→ **Requirement**: Your answer should consist only of the line with "Go Digital (405, 44)" and the lines after it, reproduced exactly through the end of the entries below.

→ **Input data**:
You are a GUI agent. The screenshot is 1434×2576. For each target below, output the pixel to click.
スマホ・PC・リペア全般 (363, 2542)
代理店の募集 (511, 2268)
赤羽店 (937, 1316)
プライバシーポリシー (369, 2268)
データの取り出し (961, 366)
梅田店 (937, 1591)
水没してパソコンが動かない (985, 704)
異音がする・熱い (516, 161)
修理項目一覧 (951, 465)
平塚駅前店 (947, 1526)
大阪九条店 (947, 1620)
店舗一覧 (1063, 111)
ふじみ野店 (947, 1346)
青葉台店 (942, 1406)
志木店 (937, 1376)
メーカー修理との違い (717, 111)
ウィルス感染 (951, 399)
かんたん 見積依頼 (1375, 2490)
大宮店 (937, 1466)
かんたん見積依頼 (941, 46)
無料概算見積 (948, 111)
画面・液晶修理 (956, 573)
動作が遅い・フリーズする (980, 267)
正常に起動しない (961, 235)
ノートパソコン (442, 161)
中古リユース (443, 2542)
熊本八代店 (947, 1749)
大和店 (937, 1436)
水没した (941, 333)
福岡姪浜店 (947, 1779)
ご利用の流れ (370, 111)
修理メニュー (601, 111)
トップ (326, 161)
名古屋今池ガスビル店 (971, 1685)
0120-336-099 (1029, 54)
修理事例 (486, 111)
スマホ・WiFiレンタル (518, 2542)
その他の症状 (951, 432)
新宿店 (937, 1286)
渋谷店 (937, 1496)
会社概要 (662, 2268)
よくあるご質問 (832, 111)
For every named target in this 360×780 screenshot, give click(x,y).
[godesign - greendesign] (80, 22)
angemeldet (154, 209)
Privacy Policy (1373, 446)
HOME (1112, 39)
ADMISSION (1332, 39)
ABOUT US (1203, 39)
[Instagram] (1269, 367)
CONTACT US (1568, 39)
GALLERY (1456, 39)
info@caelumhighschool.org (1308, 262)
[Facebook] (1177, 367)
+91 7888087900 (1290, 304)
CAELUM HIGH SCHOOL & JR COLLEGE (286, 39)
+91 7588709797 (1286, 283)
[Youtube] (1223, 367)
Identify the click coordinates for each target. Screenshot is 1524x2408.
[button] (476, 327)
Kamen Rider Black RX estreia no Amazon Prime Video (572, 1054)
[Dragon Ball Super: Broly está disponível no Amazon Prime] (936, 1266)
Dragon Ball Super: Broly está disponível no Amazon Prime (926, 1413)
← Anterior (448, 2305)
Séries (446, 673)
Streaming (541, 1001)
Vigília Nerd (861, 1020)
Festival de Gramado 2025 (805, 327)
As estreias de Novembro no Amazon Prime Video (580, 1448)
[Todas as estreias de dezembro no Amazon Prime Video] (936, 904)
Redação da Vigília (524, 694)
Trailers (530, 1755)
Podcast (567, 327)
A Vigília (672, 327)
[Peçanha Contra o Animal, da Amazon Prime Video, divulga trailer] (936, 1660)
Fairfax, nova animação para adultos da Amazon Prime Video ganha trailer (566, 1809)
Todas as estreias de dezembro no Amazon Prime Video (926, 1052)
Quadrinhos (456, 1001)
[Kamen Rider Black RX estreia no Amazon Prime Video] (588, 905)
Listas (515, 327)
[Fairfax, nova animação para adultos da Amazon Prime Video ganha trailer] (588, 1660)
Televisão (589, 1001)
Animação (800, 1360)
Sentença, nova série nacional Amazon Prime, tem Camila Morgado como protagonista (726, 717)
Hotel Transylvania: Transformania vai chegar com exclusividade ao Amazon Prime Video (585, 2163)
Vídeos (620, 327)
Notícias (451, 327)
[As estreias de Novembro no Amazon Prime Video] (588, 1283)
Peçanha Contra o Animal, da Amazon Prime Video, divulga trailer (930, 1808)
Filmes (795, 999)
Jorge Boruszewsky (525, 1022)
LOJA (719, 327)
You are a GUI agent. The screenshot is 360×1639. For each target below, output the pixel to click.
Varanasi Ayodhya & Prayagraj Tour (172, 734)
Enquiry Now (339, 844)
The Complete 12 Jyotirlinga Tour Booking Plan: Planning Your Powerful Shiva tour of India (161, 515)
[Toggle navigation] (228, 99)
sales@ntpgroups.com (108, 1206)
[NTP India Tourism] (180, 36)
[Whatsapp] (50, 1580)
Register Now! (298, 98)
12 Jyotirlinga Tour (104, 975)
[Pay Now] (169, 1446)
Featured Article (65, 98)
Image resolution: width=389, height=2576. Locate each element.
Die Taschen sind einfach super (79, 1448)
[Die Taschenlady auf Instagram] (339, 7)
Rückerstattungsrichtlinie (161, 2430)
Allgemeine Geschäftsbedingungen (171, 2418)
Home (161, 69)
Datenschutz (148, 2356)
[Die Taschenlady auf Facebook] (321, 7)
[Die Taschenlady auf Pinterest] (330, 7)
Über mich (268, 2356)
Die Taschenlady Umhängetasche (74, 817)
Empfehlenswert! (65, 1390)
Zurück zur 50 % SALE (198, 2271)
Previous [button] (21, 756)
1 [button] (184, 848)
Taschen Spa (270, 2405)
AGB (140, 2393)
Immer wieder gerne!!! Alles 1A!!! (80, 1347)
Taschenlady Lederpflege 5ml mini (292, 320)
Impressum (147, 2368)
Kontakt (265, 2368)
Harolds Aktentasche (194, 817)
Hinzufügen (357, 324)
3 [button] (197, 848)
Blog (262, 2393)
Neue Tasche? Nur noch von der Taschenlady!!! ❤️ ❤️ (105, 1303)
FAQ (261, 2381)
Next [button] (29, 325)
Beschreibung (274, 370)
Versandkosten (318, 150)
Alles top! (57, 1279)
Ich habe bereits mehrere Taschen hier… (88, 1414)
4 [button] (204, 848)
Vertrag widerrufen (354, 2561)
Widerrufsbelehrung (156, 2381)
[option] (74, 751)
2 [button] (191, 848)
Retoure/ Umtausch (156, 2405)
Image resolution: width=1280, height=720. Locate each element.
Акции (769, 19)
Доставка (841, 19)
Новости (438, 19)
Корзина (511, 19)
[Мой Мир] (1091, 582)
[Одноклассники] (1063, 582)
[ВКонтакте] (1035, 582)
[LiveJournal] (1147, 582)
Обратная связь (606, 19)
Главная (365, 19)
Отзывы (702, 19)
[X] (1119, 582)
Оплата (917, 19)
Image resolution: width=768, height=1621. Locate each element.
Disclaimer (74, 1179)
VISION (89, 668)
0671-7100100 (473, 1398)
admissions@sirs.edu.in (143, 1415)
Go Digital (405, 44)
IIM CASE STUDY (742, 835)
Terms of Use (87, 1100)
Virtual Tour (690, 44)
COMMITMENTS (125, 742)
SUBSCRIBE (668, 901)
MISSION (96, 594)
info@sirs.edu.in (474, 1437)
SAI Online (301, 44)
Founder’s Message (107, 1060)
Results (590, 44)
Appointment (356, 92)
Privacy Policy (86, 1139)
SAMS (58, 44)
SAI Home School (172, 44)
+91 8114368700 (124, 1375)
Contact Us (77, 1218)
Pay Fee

→ **Exercise solution**:
Go Digital (405, 44)
IIM CASE STUDY (742, 835)
Terms of Use (87, 1100)
Virtual Tour (690, 44)
COMMITMENTS (125, 742)
SUBSCRIBE (668, 901)
MISSION (96, 594)
info@sirs.edu.in (474, 1437)
SAI Online (301, 44)
Founder’s Message (107, 1060)
Results (590, 44)
Appointment (356, 92)
Privacy Policy (86, 1139)
SAMS (58, 44)
SAI Home School (172, 44)
+91 8114368700 (124, 1375)
Contact Us (77, 1218)
Pay Fee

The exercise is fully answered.